[Stored data entries]
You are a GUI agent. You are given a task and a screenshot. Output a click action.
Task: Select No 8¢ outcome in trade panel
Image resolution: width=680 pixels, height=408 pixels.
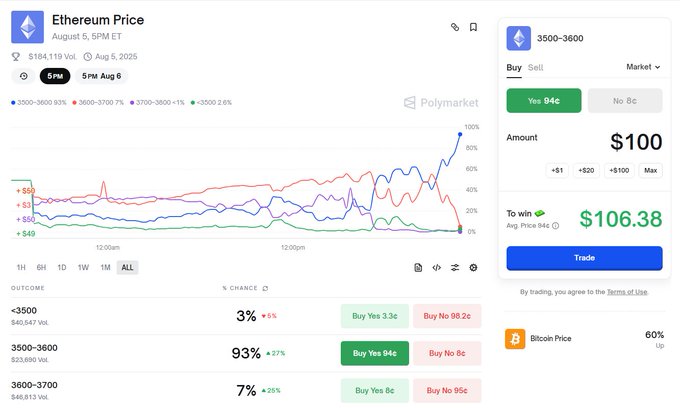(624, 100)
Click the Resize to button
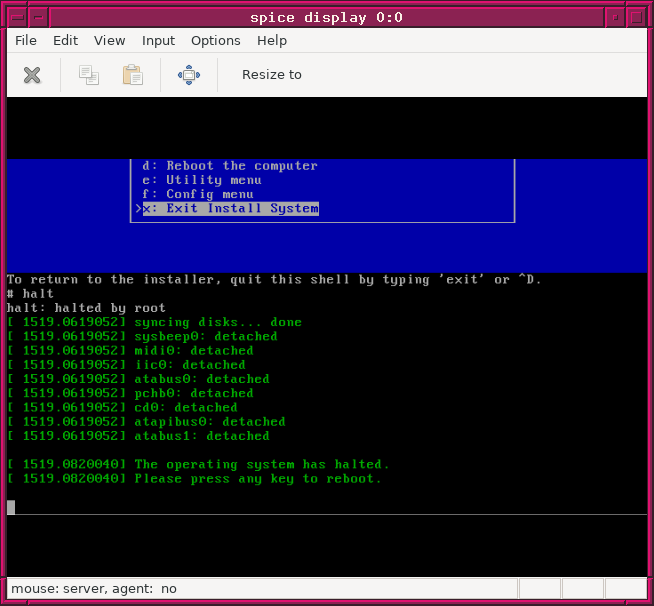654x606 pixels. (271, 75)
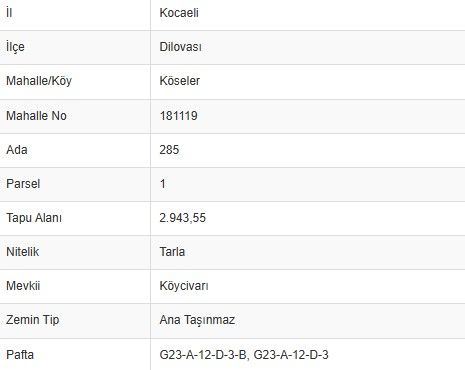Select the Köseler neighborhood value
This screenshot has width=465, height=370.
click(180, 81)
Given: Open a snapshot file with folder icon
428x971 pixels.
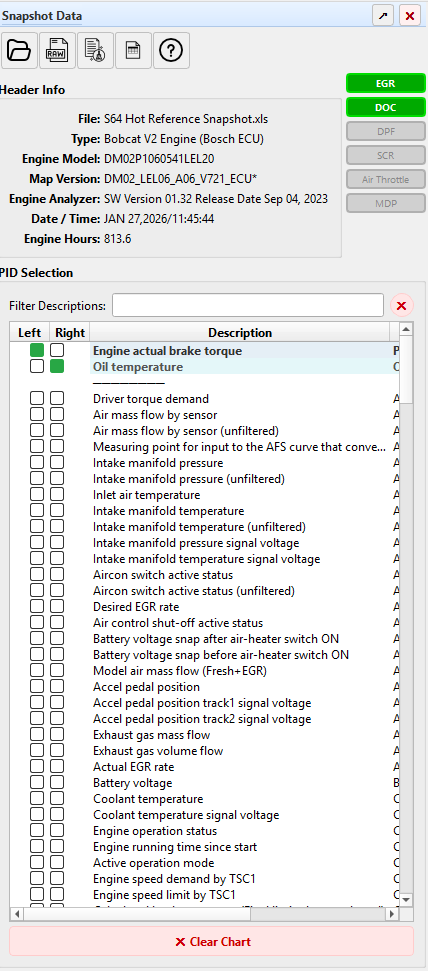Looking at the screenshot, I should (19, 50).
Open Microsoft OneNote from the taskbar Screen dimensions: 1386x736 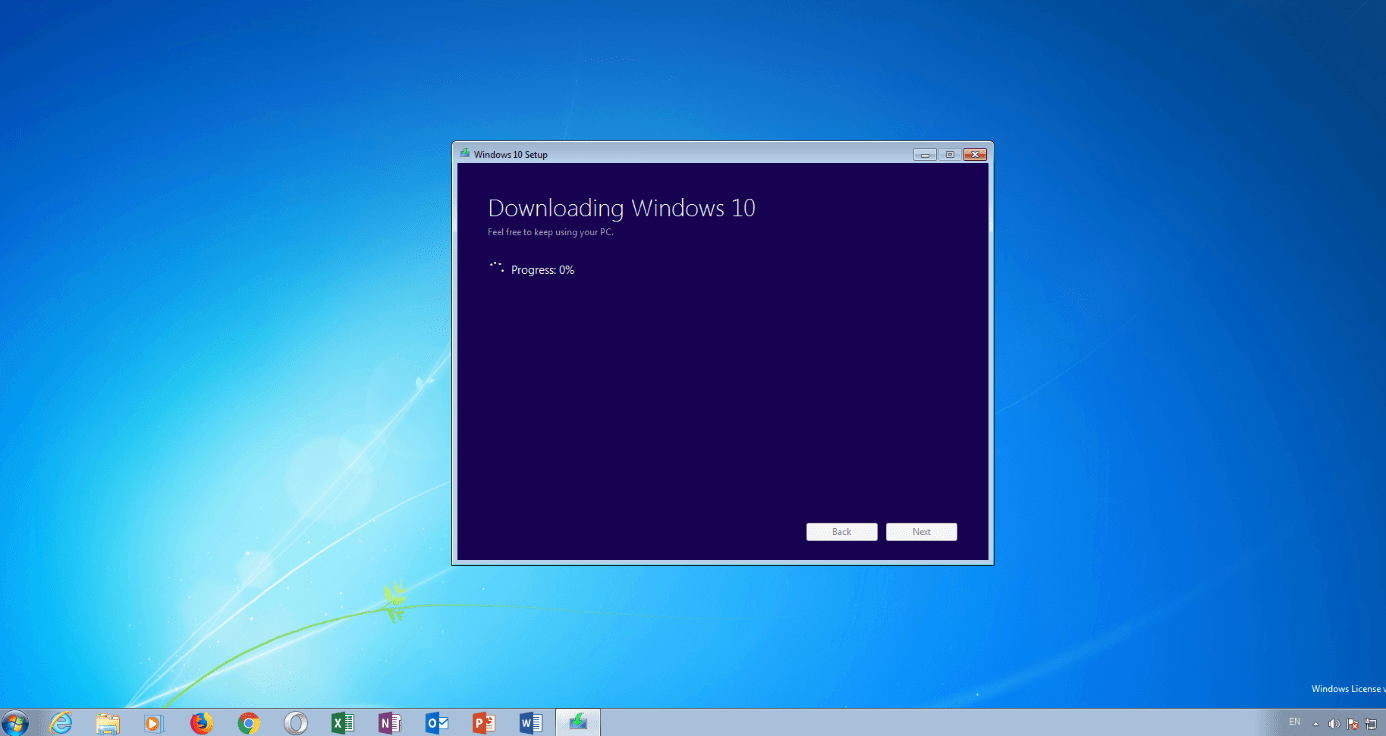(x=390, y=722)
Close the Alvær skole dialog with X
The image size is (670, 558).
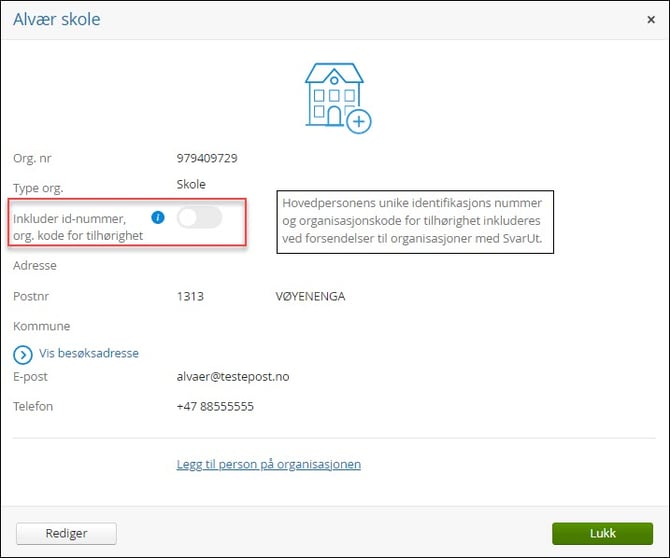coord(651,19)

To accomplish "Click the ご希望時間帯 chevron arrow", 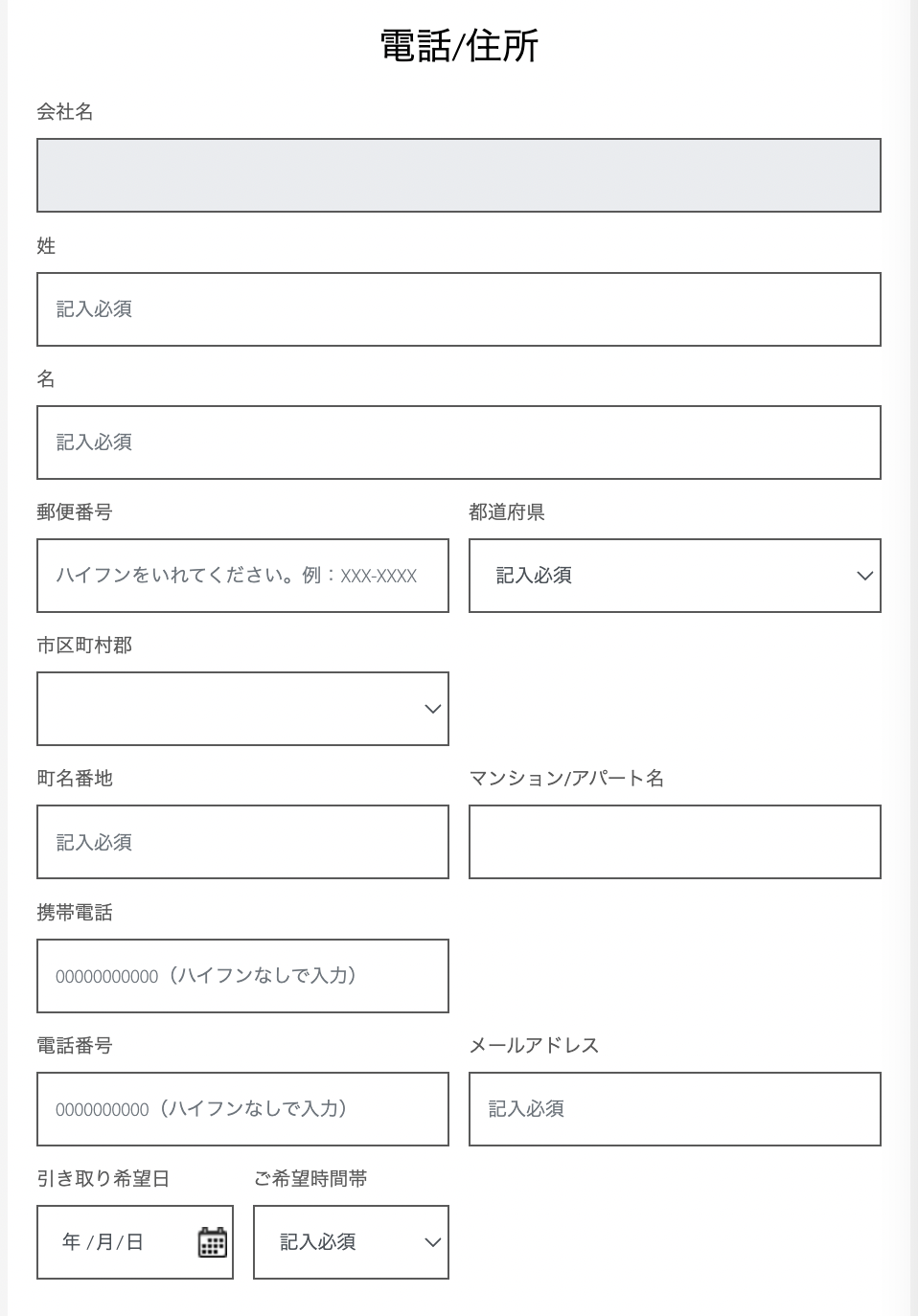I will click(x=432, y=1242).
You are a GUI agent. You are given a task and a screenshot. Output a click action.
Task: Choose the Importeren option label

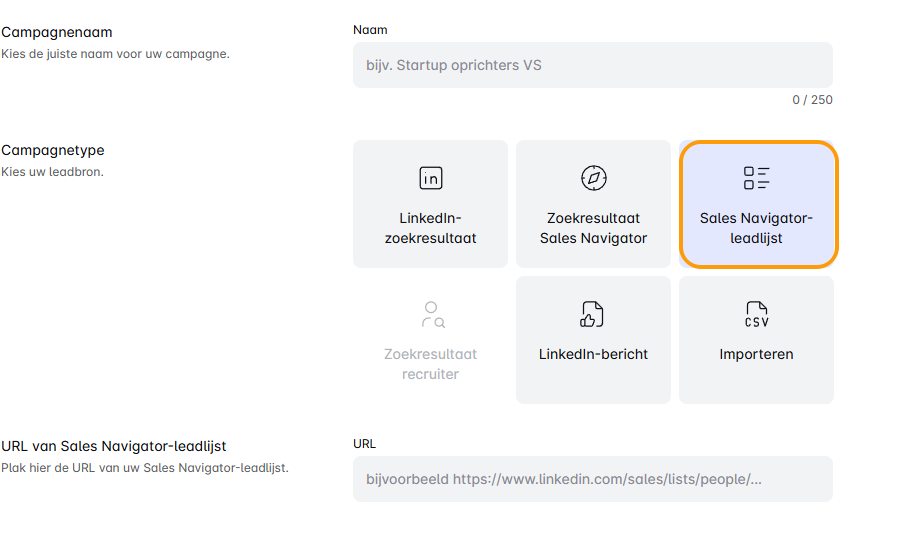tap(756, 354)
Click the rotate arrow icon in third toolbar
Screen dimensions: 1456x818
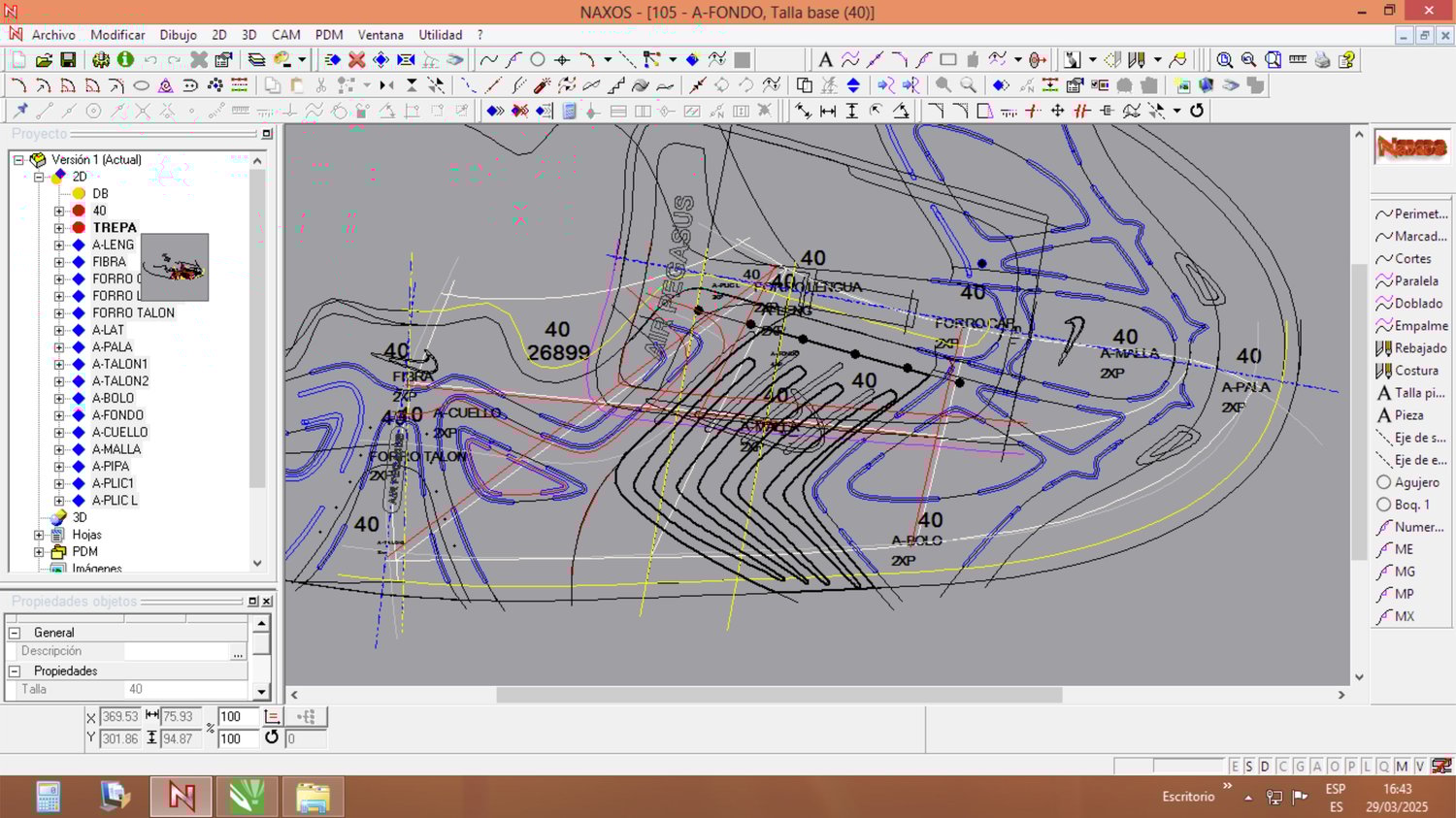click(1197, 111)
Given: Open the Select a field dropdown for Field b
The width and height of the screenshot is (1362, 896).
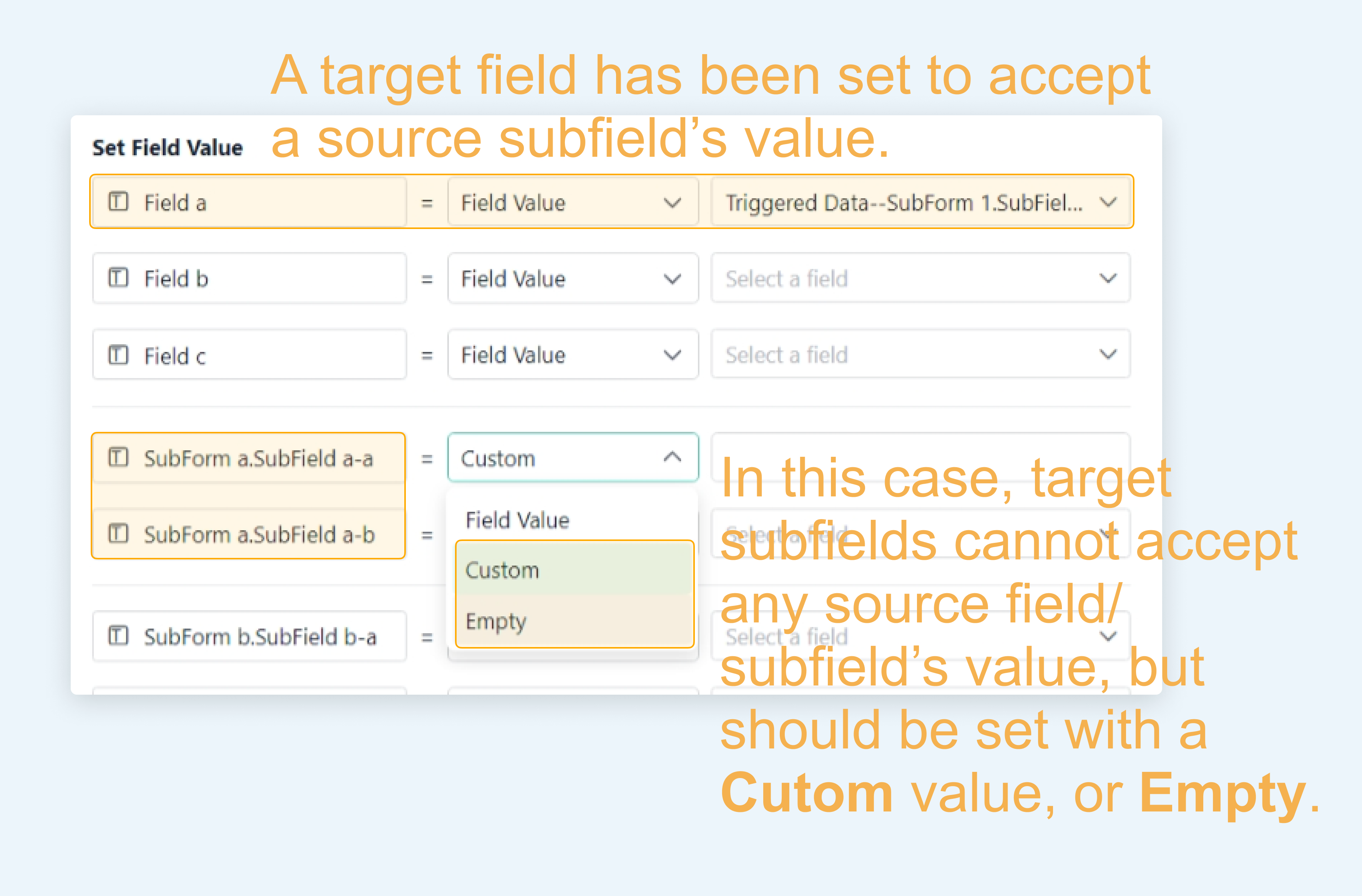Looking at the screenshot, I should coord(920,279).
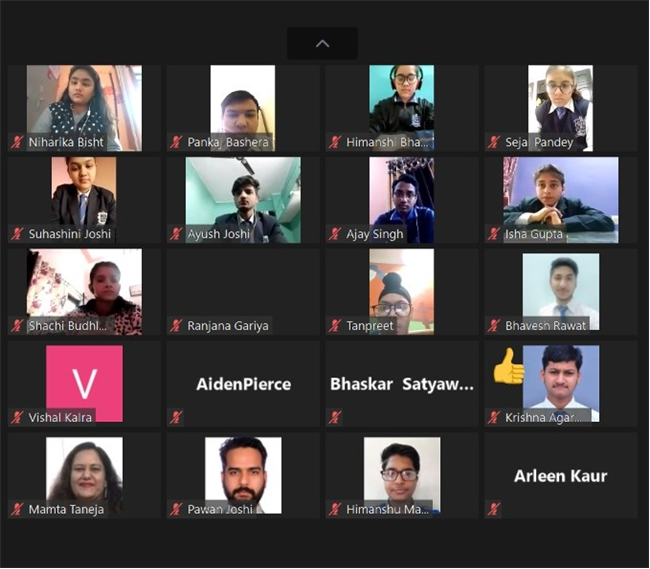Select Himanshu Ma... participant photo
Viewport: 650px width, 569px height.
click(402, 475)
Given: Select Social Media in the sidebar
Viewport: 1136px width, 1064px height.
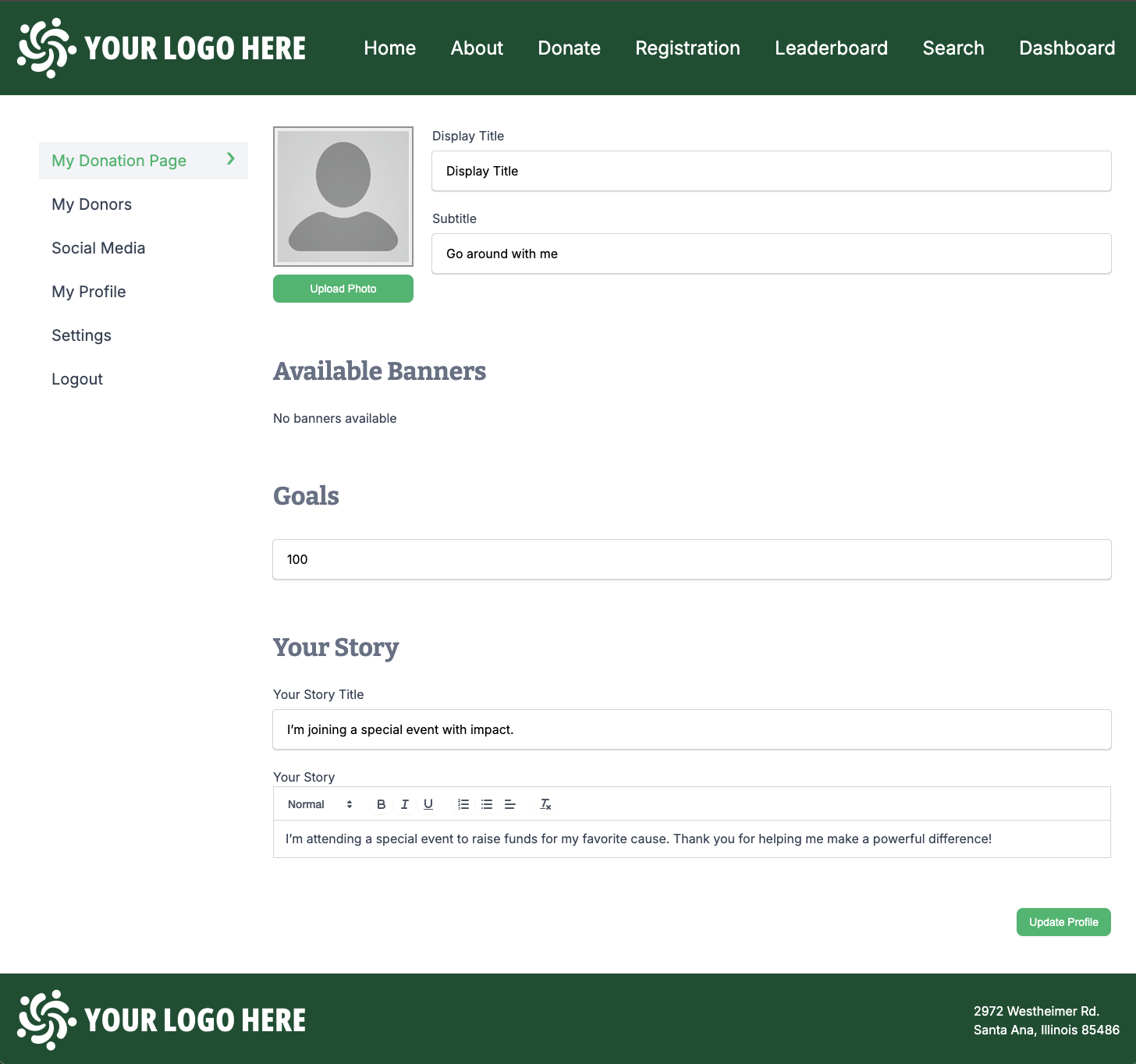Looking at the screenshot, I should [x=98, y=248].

PROMPT »
Transcribe exactly the lines from the one containing "The width and" through the last line of the records above, and nothing else. Leave out the pictures.

TASK ANSWER »
The width and height of the screenshot is (1362, 896).
Looking at the screenshot, I should coord(920,279).
Select Himanshu Ma... participant photo
Viewport: 650px width, 569px height.
click(402, 475)
Given: Select Social Media in the sidebar
Viewport: 1136px width, 1064px height.
Looking at the screenshot, I should [x=98, y=248].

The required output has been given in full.